ポリエステル衣料品からPU弾性繊維を除去する新たな異素材除去技術:リサイクルニュース
帝人フロンティアは、ポリエステル衣料品からポリウレタン弾性繊維を除去する異素材除去技術を開発した。
帝人フロンティアは2023年4月10日、ポリエステルのケミカルリサイクルで、前処理工程に新たな処理剤を用いて、ポリエステル衣料品からポリウレタン弾性繊維(以下、PU弾性繊維)を除去する異素材除去技術を開発したと発表した。
これにより、従来では困難だった、PU弾性繊維を含むポリエステル衣料品から高品質なリサイクルポリエステルを生産することが可能となる。前処理工程では衣料品の脱色も行えることから、効率的なリサイクル工程の構築を後押しする。
染料の脱色工程にも使用可能
異素材除去技術では、新たな処理剤によりPU弾性繊維を膨潤させ、化学結合を切断し、溶解することで、ポリエステル繊維へ影響を与えずにPU弾性繊維を除去することを実現する。新たな処理剤は、同時に染料を含む異物も除去し、脱色工程にも使える。処理剤は使用後に回収して再利用することも可能だ。
今回の異素材除去技術を用いて生成されたリサイクル原料は、既存のポリエステルのケミカルリサイクル工程に投入できる。そのため、PU弾性繊維を含んだ使用済みのポリエステル衣料品のリサイクル推進に貢献する。

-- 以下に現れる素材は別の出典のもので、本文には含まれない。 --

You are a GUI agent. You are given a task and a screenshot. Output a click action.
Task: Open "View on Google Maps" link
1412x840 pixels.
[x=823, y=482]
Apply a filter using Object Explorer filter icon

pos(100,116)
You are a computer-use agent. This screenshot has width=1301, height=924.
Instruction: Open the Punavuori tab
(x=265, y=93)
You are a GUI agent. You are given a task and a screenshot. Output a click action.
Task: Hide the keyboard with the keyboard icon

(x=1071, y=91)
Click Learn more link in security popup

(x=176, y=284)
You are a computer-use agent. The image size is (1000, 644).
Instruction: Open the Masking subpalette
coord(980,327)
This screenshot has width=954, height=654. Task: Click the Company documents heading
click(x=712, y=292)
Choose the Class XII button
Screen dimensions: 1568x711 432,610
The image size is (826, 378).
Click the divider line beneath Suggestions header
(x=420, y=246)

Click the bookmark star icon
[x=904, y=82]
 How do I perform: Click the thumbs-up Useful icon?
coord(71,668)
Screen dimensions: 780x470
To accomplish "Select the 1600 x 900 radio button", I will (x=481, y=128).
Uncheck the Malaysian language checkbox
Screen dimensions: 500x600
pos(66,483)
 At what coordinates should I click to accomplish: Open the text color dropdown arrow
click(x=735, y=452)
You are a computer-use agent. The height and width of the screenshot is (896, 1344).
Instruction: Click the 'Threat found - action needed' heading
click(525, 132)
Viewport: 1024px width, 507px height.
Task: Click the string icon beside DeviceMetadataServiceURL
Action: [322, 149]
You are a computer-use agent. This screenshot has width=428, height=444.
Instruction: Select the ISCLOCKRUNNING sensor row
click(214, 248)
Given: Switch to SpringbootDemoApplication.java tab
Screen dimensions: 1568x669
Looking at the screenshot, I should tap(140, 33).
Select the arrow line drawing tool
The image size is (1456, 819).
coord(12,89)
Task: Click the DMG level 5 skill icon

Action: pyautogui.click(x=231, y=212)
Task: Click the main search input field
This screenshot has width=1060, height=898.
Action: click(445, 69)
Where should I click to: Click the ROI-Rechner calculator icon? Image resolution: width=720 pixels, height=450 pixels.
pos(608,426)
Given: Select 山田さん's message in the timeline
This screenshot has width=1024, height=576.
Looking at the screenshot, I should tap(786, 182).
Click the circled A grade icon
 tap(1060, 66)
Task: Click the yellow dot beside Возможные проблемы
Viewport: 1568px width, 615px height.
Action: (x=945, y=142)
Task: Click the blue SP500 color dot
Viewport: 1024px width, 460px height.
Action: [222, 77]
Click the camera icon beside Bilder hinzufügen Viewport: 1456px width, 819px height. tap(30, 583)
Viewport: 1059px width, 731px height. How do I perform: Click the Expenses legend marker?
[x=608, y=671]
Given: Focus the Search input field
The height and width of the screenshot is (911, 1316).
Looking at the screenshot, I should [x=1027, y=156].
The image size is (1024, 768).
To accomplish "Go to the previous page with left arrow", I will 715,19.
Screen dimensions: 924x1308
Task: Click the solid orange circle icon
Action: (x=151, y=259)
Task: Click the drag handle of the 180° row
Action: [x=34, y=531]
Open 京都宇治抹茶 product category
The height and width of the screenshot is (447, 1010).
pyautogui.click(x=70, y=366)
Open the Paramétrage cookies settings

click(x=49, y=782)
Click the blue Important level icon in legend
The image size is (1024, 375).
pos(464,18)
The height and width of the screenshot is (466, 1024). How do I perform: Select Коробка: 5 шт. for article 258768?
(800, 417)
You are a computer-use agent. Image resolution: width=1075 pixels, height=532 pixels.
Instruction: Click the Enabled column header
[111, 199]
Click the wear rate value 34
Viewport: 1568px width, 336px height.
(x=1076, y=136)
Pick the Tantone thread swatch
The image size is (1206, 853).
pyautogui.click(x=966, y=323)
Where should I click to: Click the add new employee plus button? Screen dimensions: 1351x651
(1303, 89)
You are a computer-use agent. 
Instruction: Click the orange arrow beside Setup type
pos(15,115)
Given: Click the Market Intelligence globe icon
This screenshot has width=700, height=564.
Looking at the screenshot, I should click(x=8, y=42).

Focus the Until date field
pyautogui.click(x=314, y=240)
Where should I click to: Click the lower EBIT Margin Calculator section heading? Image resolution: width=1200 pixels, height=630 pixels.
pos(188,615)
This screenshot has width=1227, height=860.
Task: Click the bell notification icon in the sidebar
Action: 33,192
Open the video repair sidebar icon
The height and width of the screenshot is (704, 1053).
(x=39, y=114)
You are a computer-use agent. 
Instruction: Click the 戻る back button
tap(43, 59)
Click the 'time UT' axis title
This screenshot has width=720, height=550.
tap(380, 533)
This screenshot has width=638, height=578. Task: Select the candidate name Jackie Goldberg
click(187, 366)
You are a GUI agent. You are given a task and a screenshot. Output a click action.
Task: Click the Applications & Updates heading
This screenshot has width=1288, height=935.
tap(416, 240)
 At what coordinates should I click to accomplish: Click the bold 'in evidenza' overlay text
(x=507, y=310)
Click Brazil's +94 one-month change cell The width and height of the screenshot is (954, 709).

同社は2022年年10月から、異素材除去技術の実証試験を実施しており、資源循環と省エネルギーを両立するリサイクル技術の確立に向けて改良を重ねている。今後は、資源循環型社会実現に貢献するため、ポリエステル繊維を中心とした「繊維to繊維」のリサイクルを達成するための技術開発や仕組み構築を引き続き進める。
開発の背景
近年、衣料品市場では、カジュアル化が進行するとともに、速乾性/防シワ性といった取り扱いやすさや着用快適性を求める需要が高まり、ポリエステル繊維とPU弾性繊維を組み合わせたストレッチ性を有する衣料品が増加している。
一方、資源循環の観点から、使用済み衣料品のリサイクル推進が望まれているが、従来のポリエステル向けのケミカルリサイクル技術では、100%ポリエステル製品を前提としているため、PU弾性繊維が含まれる場合は、再生品の品質悪化を招き、リサイクルが困難だった。
そこで、帝人フロンティアは、ケミカルリサイクルの前処理工程に新たな処理剤を用いることで、PU弾性繊維を除去し、ポリエステルのみを分離する技術を開発した。